Kevin Rudd hits out at Morrison government's 'puzzling' China move

Former prime minister Kevin Rudd says he is “puzzled” by the Morrison government’s insistence on pushing China’s buttons as relations continue to deteriorate.

Mr Rudd, the president of the Asia Society Policy Institute, told Yahoo Finance’s 2020 All Markets Summit on Thursday while Australia is not alone with its troubles with Beijing, Canberra’s robust approach makes Australia an easy target.

“What I find puzzling is the Australian Government's predisposition to take out the megaphone in every conceivable opportunity to take the existing structural difficulties in the Australia-China relationship and magnify them even further,” he said.

Mr Rudd said Senator Simon Birmingham, Minister for Trade, Tourism and Investment, needs to tread more carefully in his approach in handling China.

“Simon has tried to run a very large, loud and declaratory strategy against Beijing, almost falling for a fight every second day of the week,” he said.

Former PM Kevin Rudd has said the Australian government are approaching current issues with China wrong. Source: Yahoo Finance
Former PM Kevin Rudd says the Australian government are approaching current issues with China in the wrong manner. Source: Yahoo Finance

He said the government needs a “firm and robust prosecution of our interests and values” which still leaves space to “cooperate with China, when it's in our interest in their interest to do so.”

Mr Rudd listed key aspects the government needs to remember to allow Australia to cooperate with China.

He said it was vital the government let Beijing know “who we are”.

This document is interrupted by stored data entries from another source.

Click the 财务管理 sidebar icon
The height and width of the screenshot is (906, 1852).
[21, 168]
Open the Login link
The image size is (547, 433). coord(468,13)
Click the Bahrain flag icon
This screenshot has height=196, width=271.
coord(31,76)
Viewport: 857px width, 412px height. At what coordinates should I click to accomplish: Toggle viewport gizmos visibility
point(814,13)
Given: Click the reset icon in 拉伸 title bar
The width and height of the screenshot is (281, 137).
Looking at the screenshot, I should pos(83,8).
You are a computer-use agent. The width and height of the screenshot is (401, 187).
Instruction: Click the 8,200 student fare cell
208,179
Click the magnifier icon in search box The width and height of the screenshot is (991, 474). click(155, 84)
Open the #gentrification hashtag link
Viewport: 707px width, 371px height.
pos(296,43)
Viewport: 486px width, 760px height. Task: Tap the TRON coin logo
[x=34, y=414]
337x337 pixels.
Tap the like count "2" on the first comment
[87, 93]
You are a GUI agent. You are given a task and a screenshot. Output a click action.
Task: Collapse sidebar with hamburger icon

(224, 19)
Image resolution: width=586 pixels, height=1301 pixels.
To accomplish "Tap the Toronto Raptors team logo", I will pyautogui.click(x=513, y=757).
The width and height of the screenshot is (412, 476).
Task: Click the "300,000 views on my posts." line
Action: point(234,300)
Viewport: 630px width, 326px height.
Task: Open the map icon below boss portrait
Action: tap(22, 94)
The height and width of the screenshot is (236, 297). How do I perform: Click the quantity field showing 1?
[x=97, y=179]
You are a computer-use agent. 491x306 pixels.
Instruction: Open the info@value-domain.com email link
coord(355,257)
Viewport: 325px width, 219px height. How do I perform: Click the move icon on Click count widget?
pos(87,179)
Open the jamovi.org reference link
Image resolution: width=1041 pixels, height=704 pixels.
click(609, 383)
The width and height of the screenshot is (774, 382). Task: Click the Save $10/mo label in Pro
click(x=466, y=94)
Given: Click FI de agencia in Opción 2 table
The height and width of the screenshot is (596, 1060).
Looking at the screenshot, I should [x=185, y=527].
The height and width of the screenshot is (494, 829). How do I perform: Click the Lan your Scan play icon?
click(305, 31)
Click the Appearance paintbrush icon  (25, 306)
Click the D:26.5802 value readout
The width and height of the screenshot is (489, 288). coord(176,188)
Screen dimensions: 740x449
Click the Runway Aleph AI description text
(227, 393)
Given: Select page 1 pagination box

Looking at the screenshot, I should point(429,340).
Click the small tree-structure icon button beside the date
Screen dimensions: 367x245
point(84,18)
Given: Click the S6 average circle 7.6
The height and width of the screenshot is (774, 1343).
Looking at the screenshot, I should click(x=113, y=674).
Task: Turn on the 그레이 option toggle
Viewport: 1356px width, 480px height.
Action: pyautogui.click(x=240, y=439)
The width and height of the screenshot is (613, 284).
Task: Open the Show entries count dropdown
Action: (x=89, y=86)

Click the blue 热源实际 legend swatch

“Be very frank with the Chinese about those areas... Australia's fundamental belief in universal values such as human rights and democracy,” he said.

That involves stressing the relationship Australia has with the US.

“It's been around for 100 years. And we need to be clear with the Chinese that's not about to change however much pressure they may apply.”

Australia’s relationship with China has rapidly deteriorated following Scott Morrison’s decision to call for an independent inquiry into the origins of the coronavirus outbreak.

A tit-for-tat relationship spat has since ensued, with China targeting Australian exports in what has been perceived as a punishment for Canberra’s vocal position on China’s role in the COVID-19 pandemic.

Scott Morrison is refusing to back down to Xi Jinping's communist party. Source: AAP
Scott Morrison is refusing to back down to Xi Jinping's communist party. Source: AAP

‘It pays to hunt in packs,’ Rudd says

Mr Rudd said it was wrong for Mr Morrison to lead calls for an investigation, which China openly lambasted, and said differed from calls from other nations in the shape of a World Health Organisation-led inquiry.

“It's far better to do so in partnership with other governments, rather than simply to announce it yourself,” he said.

He said the call could have come in partnership with a host of countries including France, Germany, the UK, Japan, India and Canada.

"It pays to hunt in packs... It's much harder for China then to single you out."

Last week, former Australian ambassador to China Geoff Raby said the federal government’s continued desire to stand up to China has been detrimental to the nation’s interests.

“I don't think we have reacted in a way that advances our interests at all,” he told ABC News.

“We have to be smart, agile and clever. We have engaged in a tit-for-tat retaliation with China, which in many ways is self-defeating.”